According to Kim Garrison, area director of Mountainview College, the initiative aims to provide educational support for academic and career readiness, promote a safe and respectful environment and encourage a successful transition to college and adulthood, in addition to supporting high-impact learning experiences.

“It really is approaching the holistic student on all different levels,” Garrison said.

According to Thompson, the program also prioritizes the ways in which the University can best maximize families’ investment in on-campus living.

“For the dollars that you’re putting in, we want students to get the most from their residence hall experience,” Thompson said. “We’re really reinvesting in them with infrastructure and support and direct attention to them on the things that matter to students.”

To measure the program’s success, Thompson and her colleagues are evaluating factors that signal students’ performance and well-being, including GPA, incident reports, the number of calls to Harpur’s Ferry ambulance and students’ success in “gateway courses,” such as Biology 117: Introduction to Organismal and Population Biology.
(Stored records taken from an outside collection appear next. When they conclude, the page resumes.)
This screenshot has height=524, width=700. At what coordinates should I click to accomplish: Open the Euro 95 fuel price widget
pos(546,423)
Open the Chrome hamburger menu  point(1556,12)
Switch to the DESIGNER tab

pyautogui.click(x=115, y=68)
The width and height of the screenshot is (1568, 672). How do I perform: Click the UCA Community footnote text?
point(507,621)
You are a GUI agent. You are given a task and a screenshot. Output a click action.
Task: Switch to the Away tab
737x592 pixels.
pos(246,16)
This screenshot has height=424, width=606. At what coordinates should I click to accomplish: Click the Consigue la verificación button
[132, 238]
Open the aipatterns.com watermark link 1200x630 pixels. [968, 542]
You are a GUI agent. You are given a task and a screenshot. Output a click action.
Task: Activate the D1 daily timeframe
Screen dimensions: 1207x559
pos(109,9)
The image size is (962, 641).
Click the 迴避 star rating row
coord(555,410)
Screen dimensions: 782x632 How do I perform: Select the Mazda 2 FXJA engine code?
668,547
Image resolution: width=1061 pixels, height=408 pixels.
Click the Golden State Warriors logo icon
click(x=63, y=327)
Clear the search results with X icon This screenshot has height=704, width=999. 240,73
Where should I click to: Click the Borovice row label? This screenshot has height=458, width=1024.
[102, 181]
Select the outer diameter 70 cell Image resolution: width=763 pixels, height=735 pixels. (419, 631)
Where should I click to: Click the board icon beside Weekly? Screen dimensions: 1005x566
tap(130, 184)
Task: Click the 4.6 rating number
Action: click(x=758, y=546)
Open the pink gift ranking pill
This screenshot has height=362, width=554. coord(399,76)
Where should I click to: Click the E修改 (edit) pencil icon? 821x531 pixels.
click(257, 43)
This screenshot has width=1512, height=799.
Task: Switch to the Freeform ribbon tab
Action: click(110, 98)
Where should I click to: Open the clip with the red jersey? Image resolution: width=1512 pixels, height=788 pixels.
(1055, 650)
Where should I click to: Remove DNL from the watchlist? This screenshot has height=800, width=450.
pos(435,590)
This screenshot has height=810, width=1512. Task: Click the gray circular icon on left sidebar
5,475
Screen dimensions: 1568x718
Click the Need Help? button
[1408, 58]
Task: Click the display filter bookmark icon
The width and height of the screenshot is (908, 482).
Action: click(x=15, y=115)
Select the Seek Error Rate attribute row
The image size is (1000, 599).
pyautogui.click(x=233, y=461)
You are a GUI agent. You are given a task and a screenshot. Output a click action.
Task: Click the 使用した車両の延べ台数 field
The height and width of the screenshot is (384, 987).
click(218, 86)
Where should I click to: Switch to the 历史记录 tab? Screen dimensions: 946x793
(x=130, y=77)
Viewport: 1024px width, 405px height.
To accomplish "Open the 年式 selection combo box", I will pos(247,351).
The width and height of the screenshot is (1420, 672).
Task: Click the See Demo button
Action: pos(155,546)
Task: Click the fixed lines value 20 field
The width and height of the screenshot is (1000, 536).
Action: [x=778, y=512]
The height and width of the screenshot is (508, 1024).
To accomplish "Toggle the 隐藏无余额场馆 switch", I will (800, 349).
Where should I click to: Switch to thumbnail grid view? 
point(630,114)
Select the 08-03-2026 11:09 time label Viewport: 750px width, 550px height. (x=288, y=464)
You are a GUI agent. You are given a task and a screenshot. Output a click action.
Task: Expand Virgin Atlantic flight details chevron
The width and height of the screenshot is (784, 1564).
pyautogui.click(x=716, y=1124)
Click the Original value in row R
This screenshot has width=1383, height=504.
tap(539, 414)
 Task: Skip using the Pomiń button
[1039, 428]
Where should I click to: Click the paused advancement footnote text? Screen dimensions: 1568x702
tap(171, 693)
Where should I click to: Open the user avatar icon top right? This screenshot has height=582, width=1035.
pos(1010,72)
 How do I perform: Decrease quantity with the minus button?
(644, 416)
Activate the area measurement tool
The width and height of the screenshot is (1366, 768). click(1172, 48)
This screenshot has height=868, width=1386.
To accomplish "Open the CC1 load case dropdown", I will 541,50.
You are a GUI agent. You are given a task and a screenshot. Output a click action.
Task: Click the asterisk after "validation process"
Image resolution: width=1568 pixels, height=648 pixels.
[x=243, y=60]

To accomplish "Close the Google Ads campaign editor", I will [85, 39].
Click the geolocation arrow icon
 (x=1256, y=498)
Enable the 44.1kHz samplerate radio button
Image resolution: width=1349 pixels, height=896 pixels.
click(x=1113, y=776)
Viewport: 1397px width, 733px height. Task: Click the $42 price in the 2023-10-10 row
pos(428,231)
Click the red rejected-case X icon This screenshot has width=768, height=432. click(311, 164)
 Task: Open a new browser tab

According to Thompson, this data will be evaluated on an individual student level and through the community as a whole.

In the new system, matters of conflict management are handled by the senior residents on more of a case-by-case basis instead of immediately referring students to the Office of Student Conduct. Marisa Madonna, a sophomore majoring in psychology, has lived in Mountainview College both before and after the restructuring, and said that the changes have forced students to become more accountable for their actions.

“Obviously, if things get out of control, they’ll take care of it, but it kind of forces us to be more mature and responsible,” Madonna said.

The two-year pilot program, which concludes in May of this academic year, is not planned to expand to other communities as of yet. Thompson, however, said that once the administration develops a full report of data, it will evaluate similar programs.